[Pointing data for screenshots]
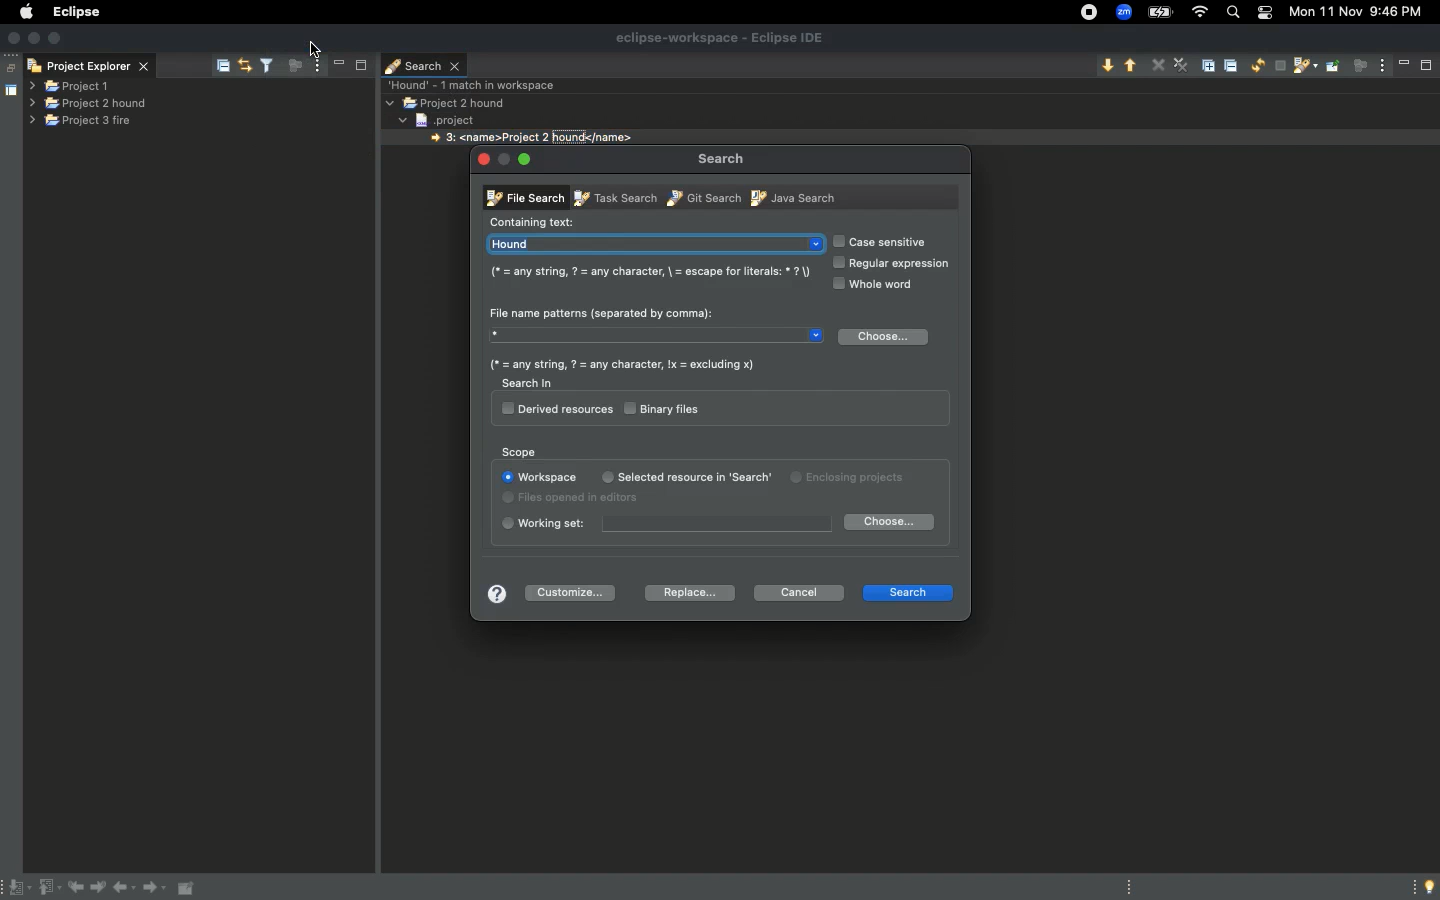 This screenshot has height=900, width=1440. I want to click on Next annotation, so click(17, 888).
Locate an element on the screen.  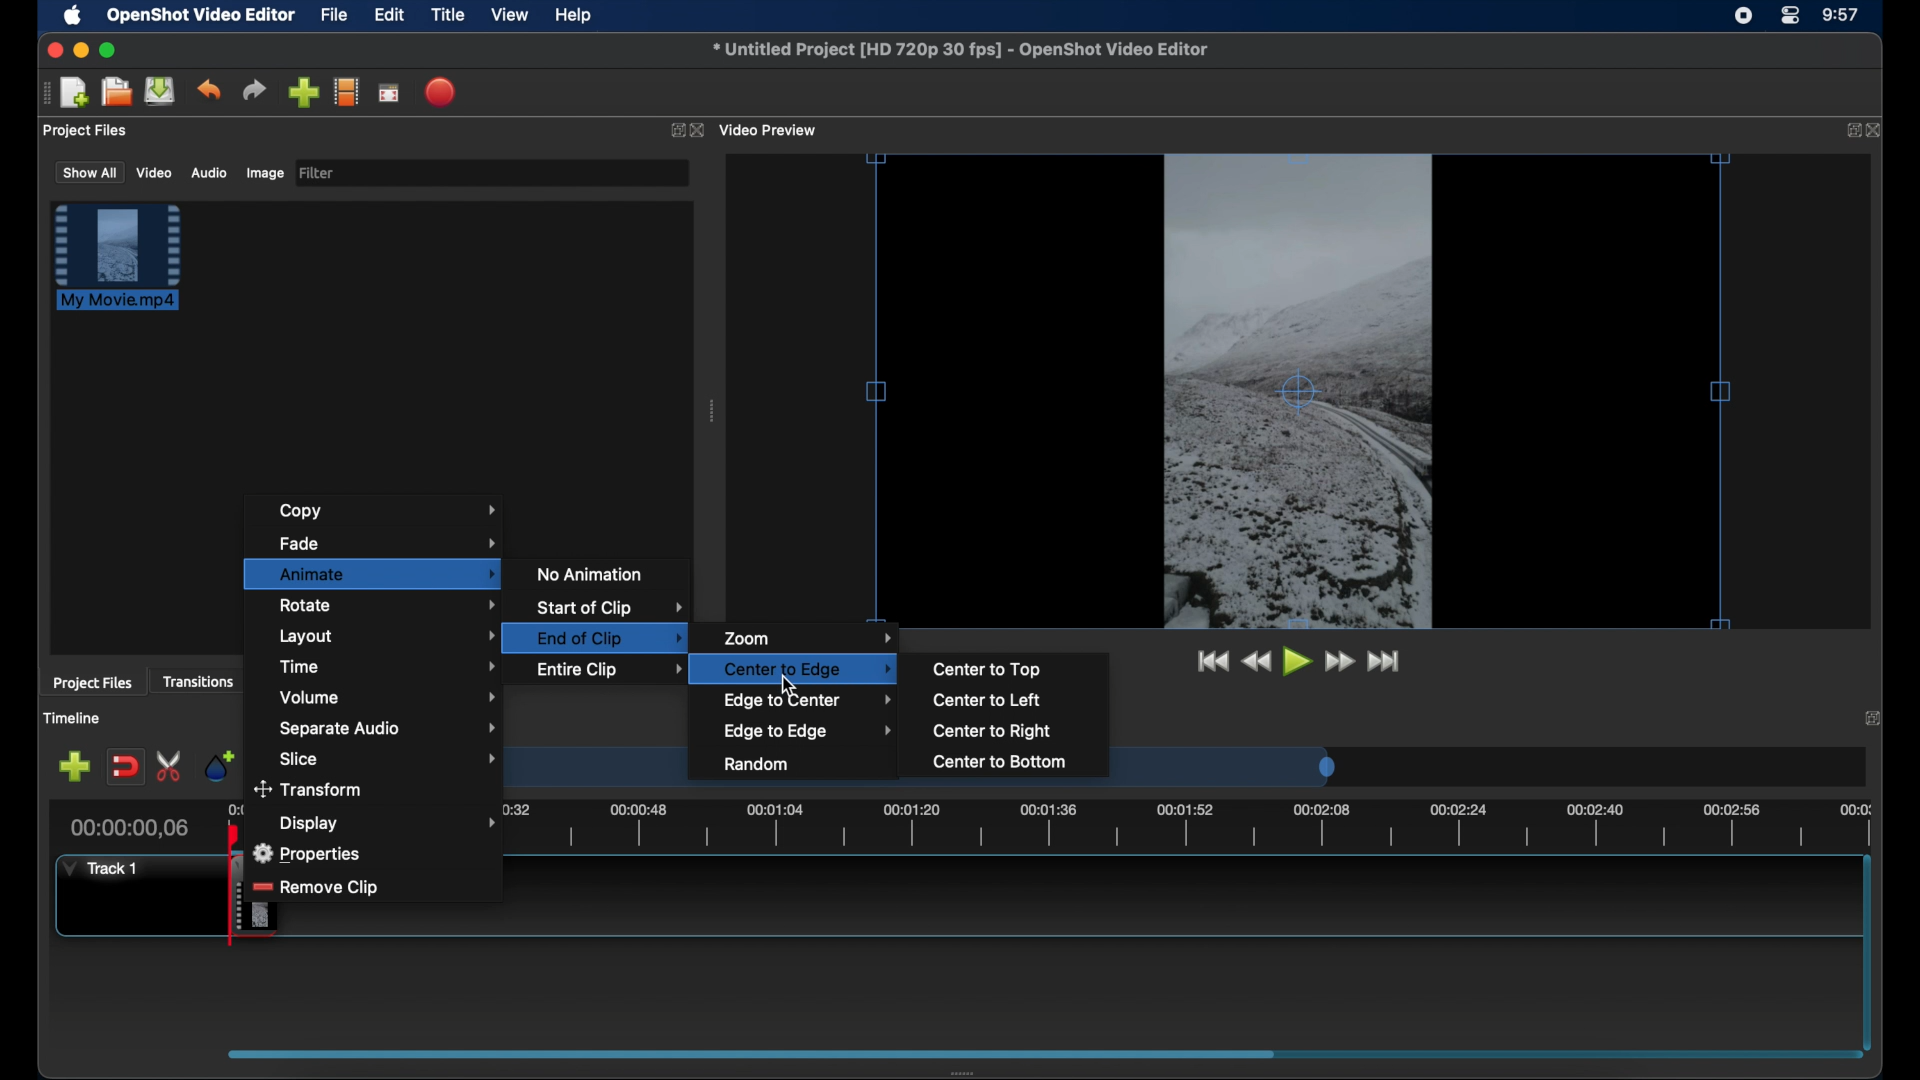
center to edge highlighted is located at coordinates (800, 669).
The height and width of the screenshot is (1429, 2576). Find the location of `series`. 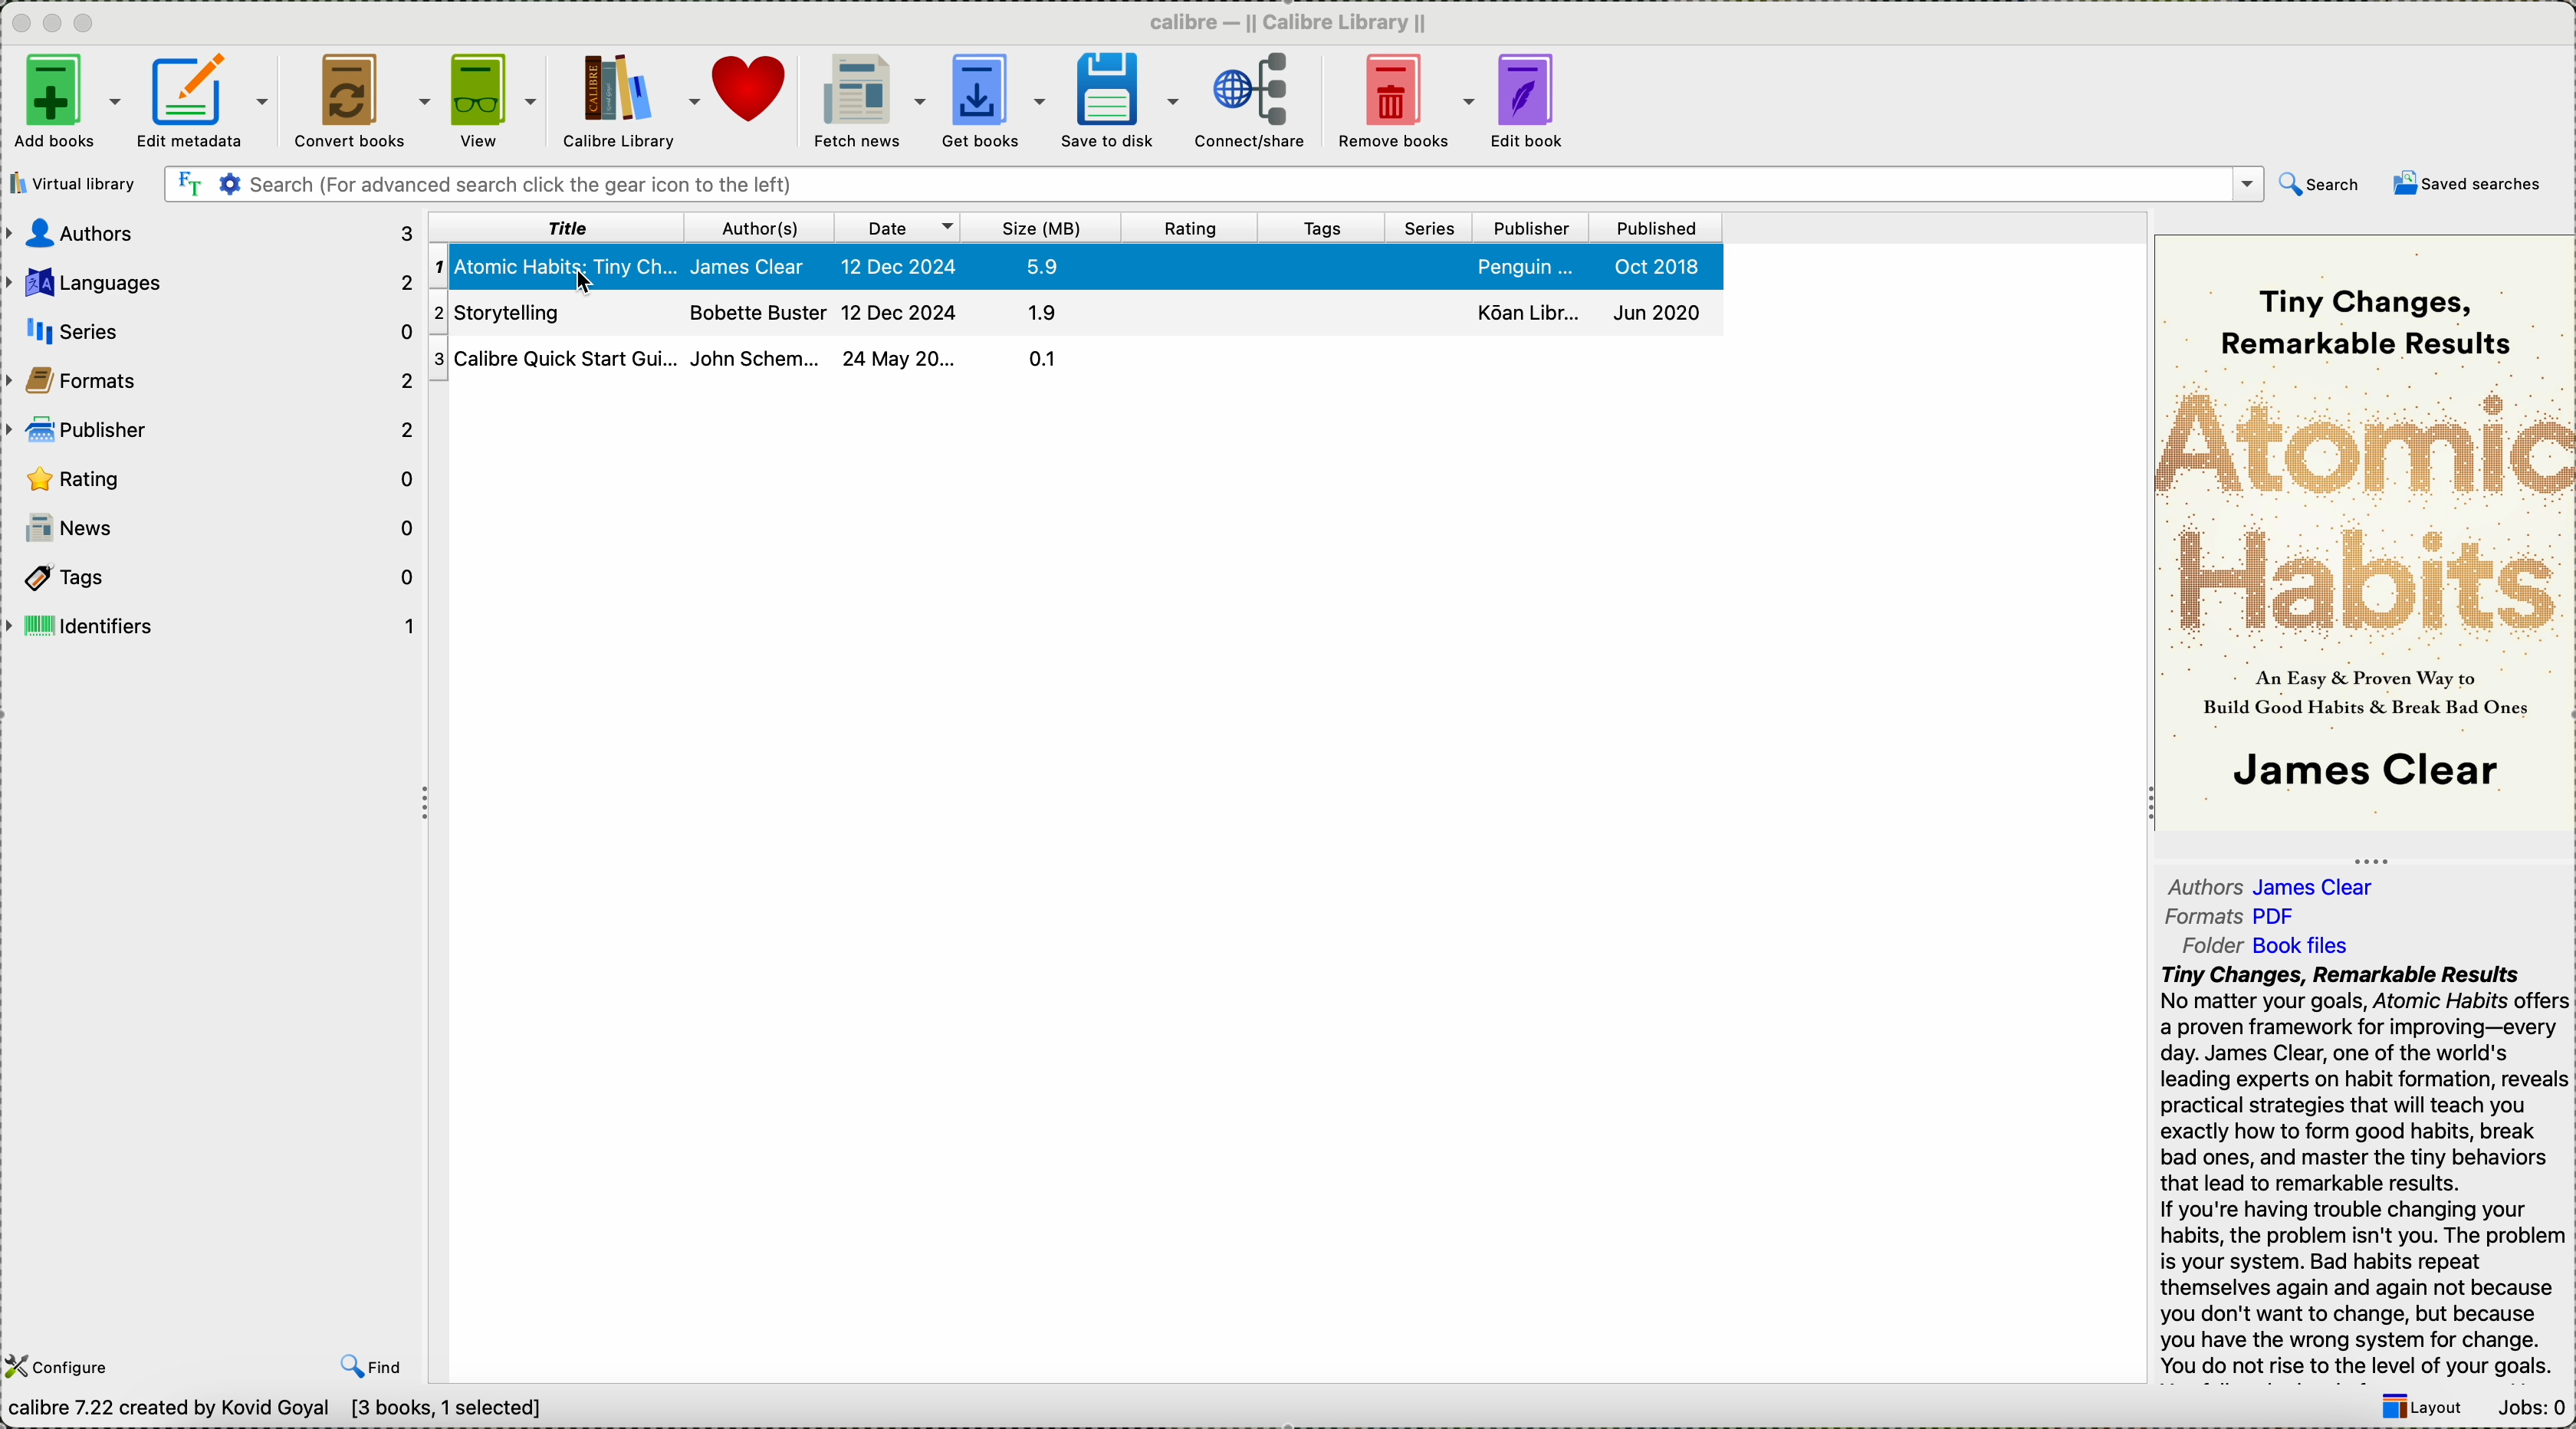

series is located at coordinates (1436, 229).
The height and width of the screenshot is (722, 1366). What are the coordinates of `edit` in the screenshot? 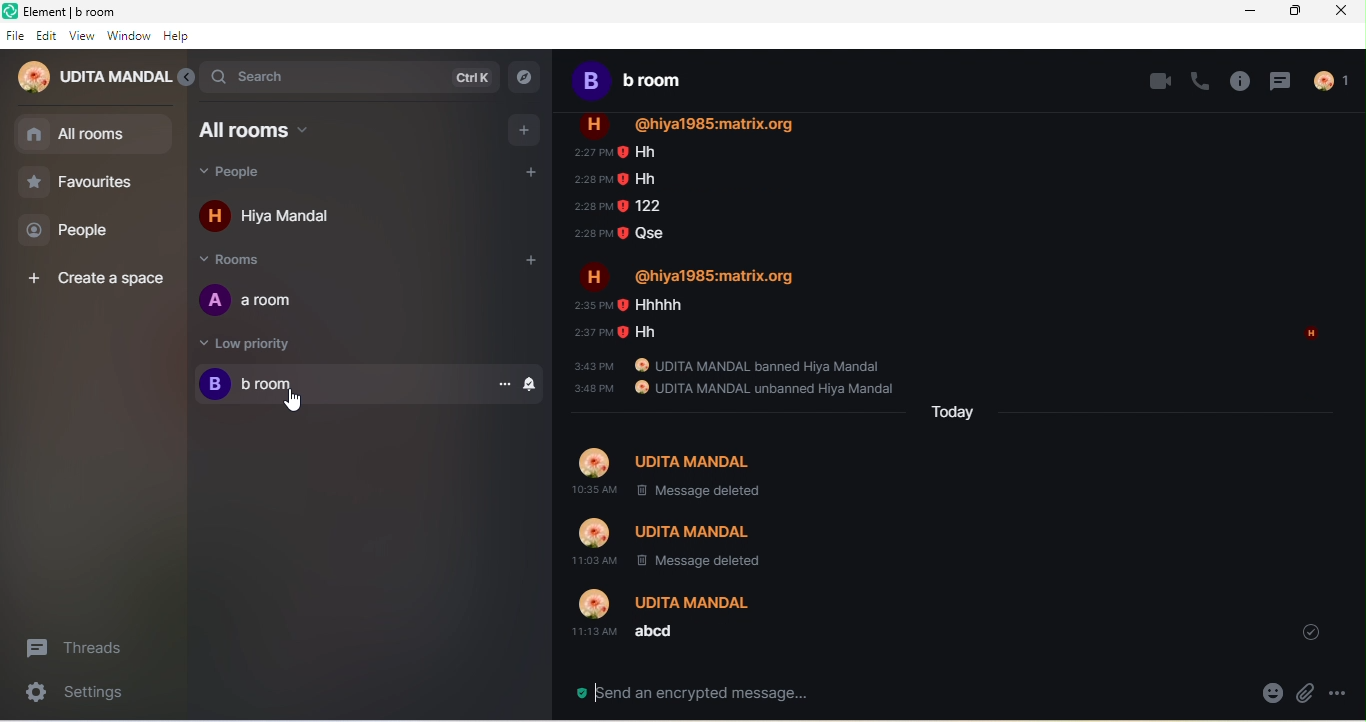 It's located at (47, 38).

### Your goal
Rewrite the rows starting at the first row and ending at the line containing "series is located at coordinates (1436, 229).", with "element" switched to "item" and everything else unchanged. Omit the pictures.

### Response
 This screenshot has height=900, width=1440. I want to click on Next annotation, so click(17, 888).
Locate an item on the screen.  
center to edge highlighted is located at coordinates (800, 669).
The height and width of the screenshot is (1429, 2576). Find the location of `series`. 

series is located at coordinates (1436, 229).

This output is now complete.